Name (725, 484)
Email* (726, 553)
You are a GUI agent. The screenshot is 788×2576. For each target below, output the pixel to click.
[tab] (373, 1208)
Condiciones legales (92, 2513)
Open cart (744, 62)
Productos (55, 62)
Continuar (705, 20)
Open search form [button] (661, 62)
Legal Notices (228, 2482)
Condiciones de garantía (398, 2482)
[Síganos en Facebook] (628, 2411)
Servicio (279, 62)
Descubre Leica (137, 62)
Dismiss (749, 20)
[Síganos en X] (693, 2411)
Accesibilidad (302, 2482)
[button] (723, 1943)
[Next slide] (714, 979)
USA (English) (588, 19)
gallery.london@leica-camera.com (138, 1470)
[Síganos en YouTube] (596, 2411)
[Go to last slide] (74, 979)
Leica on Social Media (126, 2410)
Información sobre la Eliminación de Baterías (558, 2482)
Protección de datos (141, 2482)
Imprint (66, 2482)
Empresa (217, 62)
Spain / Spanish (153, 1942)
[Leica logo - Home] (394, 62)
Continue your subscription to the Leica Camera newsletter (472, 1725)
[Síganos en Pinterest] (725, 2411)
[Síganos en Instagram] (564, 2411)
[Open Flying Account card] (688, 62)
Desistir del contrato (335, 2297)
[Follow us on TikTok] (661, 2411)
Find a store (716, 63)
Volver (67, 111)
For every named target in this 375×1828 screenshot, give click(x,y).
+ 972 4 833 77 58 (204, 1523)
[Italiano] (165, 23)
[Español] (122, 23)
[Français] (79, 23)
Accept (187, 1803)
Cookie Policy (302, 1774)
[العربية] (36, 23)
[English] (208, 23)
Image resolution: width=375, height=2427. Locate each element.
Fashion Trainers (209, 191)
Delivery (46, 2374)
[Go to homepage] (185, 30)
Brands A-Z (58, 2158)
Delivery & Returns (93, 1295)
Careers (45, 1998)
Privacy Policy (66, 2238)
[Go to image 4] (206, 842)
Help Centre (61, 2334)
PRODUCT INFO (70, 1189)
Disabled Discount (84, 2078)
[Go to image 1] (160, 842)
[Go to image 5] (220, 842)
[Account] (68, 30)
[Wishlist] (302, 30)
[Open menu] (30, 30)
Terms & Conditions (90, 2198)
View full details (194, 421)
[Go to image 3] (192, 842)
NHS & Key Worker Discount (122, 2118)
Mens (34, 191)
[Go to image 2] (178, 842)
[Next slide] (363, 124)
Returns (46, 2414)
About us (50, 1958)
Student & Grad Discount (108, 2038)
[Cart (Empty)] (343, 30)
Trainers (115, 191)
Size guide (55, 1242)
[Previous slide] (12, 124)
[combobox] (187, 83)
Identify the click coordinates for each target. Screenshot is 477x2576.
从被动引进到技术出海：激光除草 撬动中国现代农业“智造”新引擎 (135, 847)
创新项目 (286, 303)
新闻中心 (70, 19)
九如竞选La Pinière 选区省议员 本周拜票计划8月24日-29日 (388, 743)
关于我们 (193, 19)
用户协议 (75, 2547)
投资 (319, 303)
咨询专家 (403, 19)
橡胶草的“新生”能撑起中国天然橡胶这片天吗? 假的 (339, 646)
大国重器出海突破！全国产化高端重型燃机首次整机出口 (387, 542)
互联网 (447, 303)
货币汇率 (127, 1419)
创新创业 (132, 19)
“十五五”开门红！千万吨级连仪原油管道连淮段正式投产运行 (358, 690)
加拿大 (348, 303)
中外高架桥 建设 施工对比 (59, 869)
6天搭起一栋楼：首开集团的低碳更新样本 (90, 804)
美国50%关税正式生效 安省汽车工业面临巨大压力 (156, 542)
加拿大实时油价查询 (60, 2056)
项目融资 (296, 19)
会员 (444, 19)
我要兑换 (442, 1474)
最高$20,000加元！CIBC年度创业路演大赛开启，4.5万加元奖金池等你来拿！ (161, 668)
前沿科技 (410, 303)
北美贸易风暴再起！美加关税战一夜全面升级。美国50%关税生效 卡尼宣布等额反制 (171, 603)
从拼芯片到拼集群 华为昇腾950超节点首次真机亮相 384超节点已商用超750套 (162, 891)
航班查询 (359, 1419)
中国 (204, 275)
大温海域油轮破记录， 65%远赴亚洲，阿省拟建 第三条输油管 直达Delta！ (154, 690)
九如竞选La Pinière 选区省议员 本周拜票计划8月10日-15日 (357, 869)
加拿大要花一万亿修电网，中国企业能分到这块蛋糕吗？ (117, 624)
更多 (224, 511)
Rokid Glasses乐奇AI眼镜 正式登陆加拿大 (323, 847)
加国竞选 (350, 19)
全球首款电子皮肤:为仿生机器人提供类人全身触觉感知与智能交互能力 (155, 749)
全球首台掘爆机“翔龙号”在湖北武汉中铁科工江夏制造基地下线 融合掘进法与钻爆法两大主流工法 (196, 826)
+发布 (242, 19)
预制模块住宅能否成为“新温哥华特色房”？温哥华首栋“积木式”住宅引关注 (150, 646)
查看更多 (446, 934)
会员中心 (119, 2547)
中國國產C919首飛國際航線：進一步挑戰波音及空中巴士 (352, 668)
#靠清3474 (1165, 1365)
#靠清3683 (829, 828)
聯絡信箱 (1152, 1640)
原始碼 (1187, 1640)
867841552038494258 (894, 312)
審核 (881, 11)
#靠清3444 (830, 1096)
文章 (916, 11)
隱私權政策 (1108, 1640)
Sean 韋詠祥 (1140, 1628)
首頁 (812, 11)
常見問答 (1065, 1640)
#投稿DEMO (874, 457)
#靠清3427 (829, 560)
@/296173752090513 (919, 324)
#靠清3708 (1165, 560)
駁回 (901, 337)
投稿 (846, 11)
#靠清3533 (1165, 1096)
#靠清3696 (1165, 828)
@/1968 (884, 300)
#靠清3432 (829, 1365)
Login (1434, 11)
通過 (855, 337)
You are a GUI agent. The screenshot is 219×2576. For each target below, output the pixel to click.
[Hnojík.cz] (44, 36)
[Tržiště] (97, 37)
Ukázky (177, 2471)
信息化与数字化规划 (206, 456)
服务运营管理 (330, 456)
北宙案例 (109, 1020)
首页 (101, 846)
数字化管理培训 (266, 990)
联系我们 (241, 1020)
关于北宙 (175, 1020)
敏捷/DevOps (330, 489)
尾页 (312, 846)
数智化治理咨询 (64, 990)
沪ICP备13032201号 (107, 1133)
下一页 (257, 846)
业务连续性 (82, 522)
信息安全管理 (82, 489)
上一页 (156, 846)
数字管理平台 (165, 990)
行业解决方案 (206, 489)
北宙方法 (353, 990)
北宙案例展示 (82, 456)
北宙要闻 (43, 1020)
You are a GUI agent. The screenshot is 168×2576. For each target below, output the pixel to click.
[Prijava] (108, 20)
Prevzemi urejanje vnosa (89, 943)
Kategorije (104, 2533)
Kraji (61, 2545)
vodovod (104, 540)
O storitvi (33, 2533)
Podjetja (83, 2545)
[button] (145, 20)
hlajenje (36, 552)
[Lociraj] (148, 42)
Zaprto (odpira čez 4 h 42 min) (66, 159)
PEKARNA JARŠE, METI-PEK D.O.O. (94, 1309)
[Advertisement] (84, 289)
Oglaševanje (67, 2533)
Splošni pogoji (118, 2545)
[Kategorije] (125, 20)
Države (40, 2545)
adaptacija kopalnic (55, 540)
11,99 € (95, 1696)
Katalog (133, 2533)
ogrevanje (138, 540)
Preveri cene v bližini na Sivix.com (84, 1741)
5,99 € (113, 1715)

****************************************

▶ _EXERCISE DIRECTIONS_
The lines above that include "slide" should each be listed.

▶ _EXPECTED OUTPUT_
[Next slide] (714, 979)
[Go to last slide] (74, 979)
[Next slide] (363, 124)
[Previous slide] (12, 124)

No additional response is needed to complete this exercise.